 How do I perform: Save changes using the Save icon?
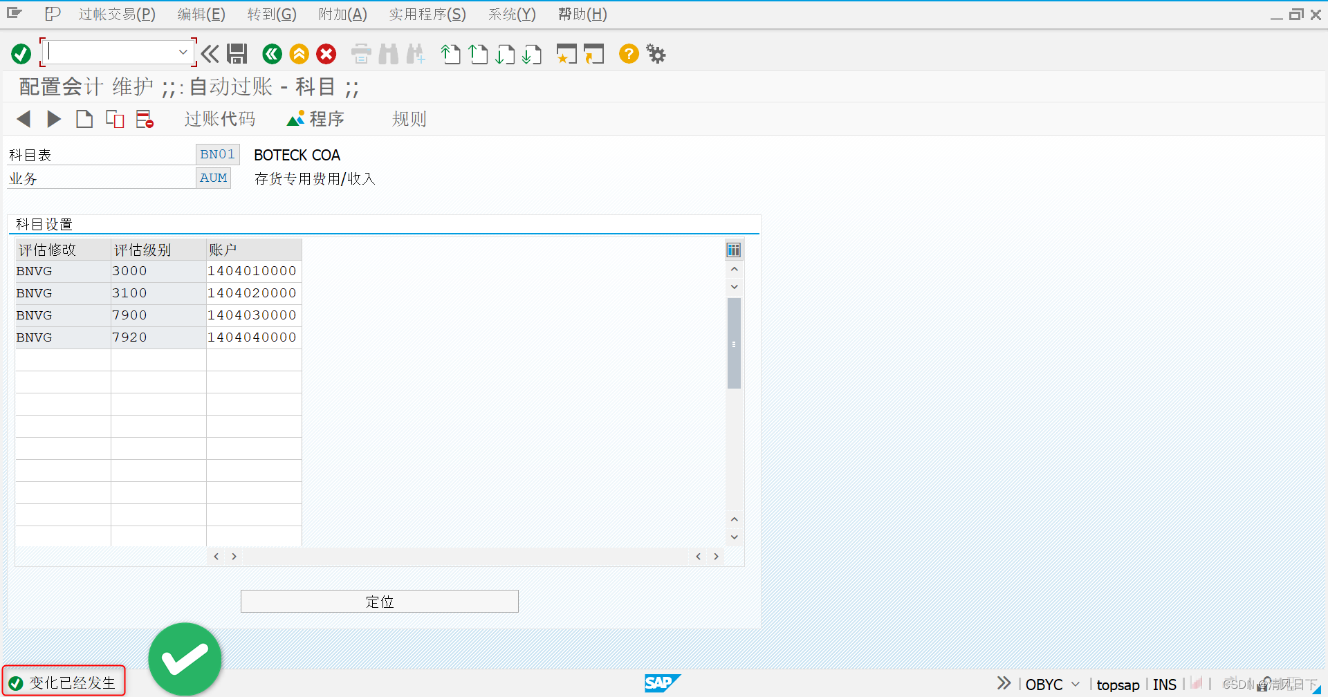pos(237,54)
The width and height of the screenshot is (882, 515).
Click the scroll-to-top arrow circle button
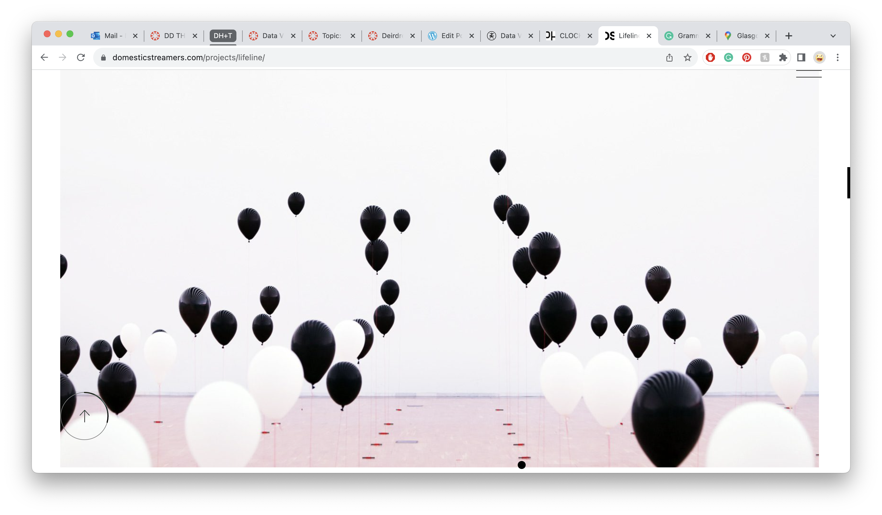84,416
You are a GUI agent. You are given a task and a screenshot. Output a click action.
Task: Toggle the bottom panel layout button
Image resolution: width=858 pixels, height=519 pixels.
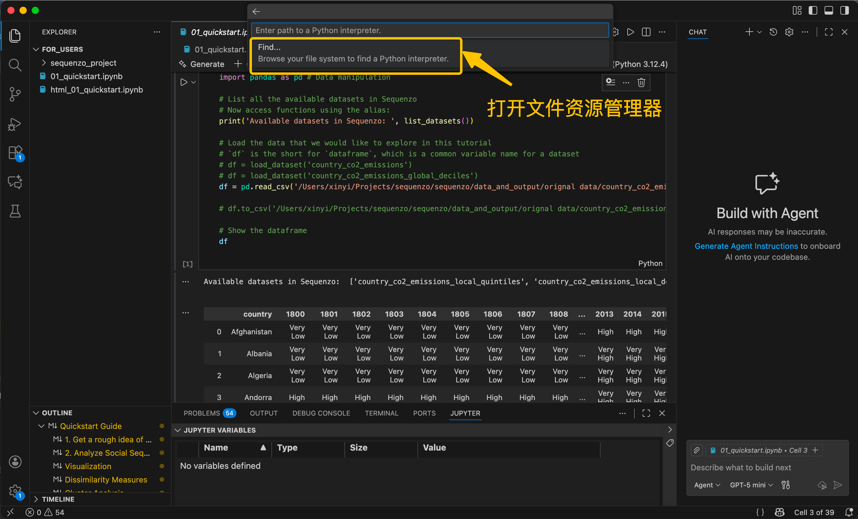click(828, 10)
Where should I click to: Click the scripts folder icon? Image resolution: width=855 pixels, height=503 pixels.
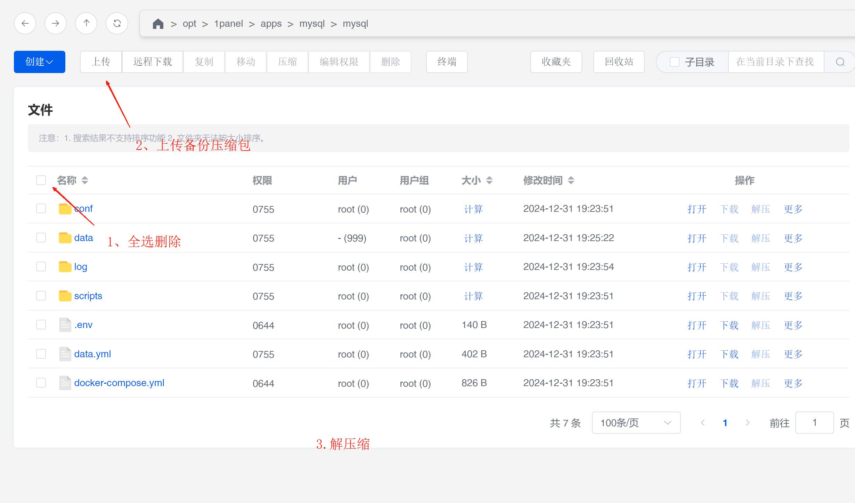click(x=65, y=296)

........

» **Assigned task**:
Copy each line from the data that features the string "screenshot".

» **The answer**:
The width and height of the screenshot is (882, 515).
You are a GUI agent. You are given a task and a screenshot. Output a click action.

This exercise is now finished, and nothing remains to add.